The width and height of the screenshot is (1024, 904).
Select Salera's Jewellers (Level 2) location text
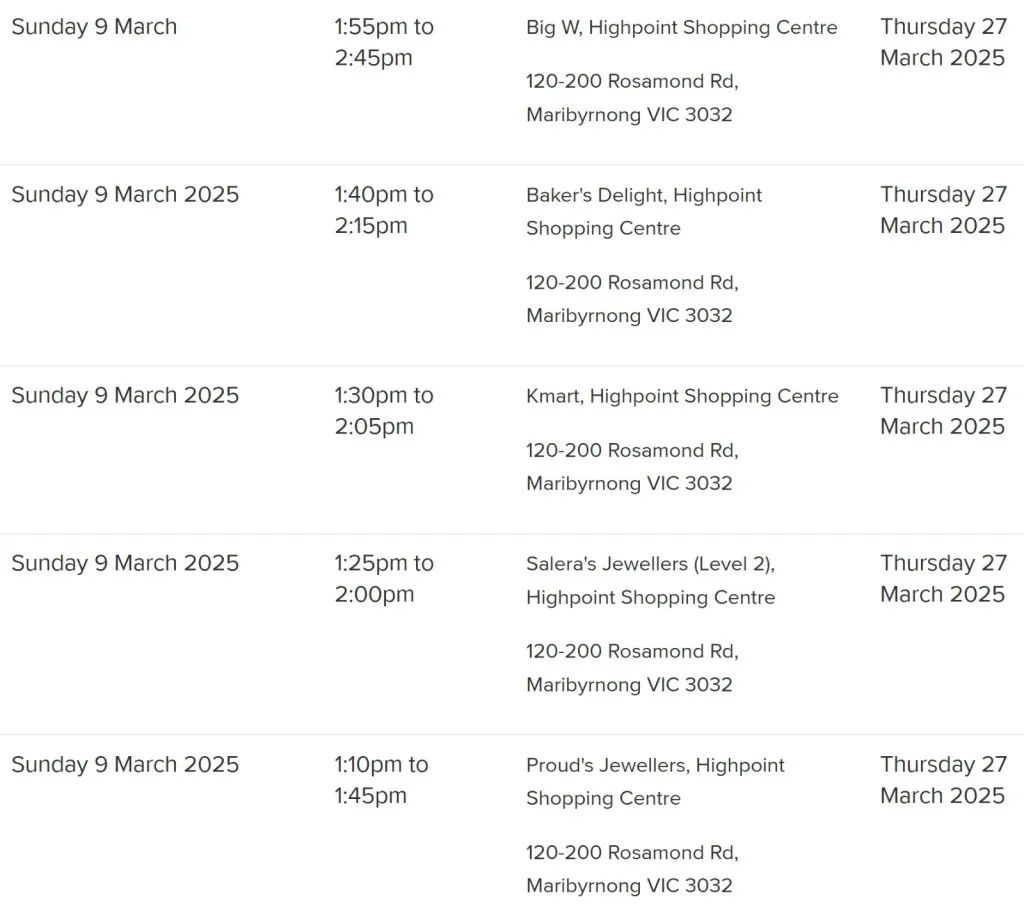pyautogui.click(x=650, y=564)
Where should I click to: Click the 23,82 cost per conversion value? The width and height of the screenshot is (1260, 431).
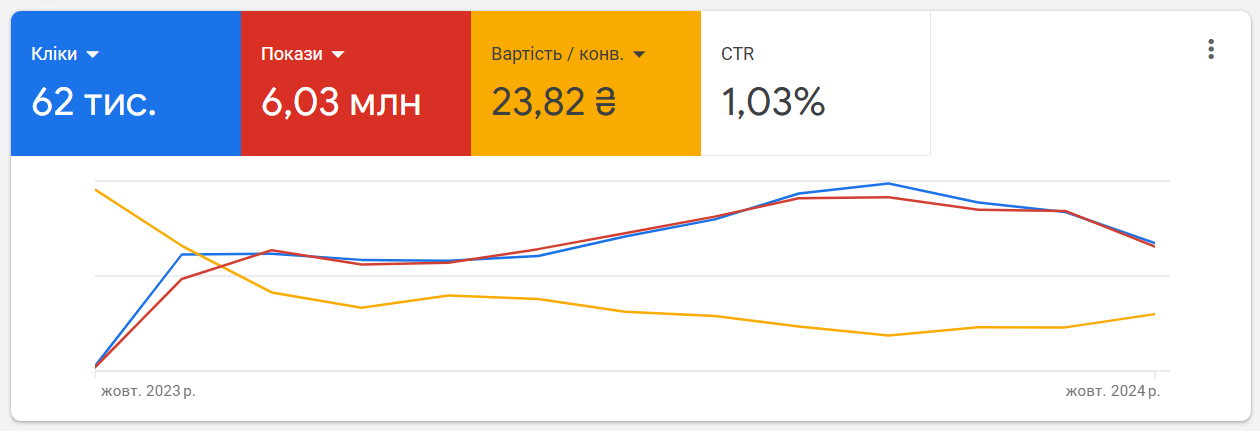pos(538,102)
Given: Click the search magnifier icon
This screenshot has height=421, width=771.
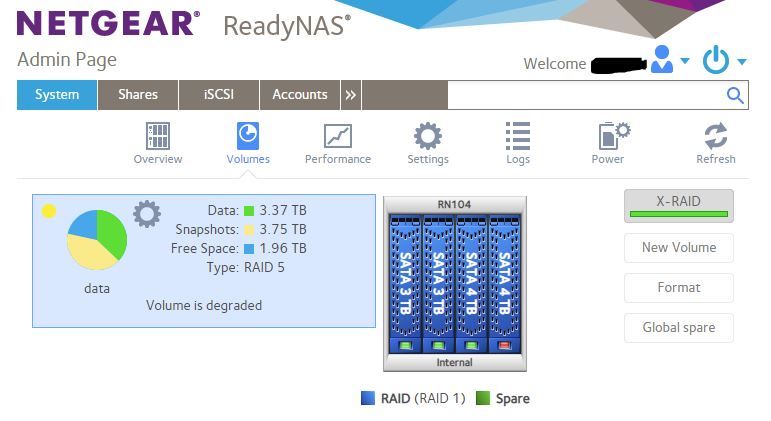Looking at the screenshot, I should (x=735, y=95).
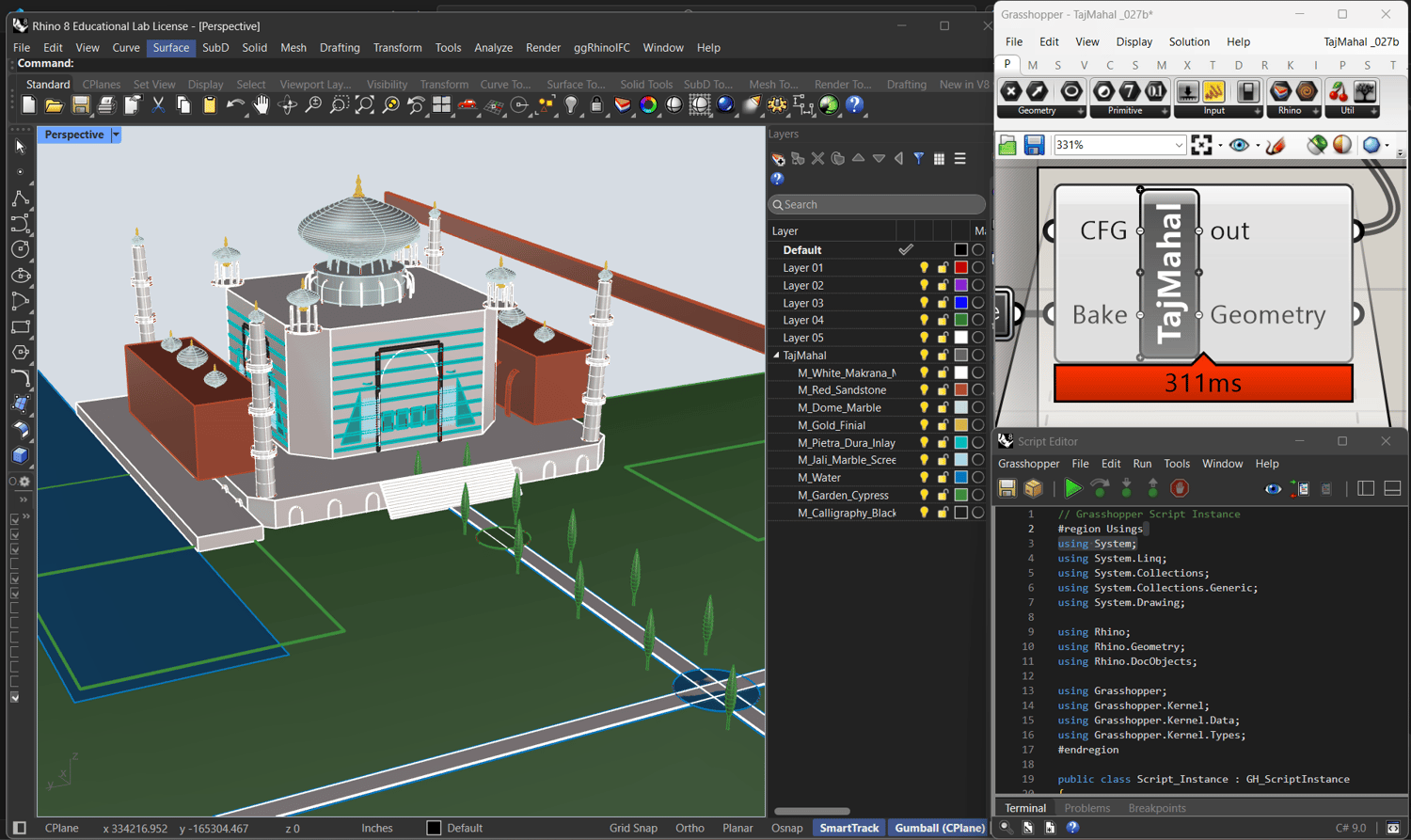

________________________

What you need to do
Keep the pictures out of your answer, which should be the lines from the one with "Given: Click the search magnifier icon" through the final line of the data, copied exactly.

Solution for this problem
Given: Click the search magnifier icon
This screenshot has height=421, width=771.
Looking at the screenshot, I should (x=735, y=95).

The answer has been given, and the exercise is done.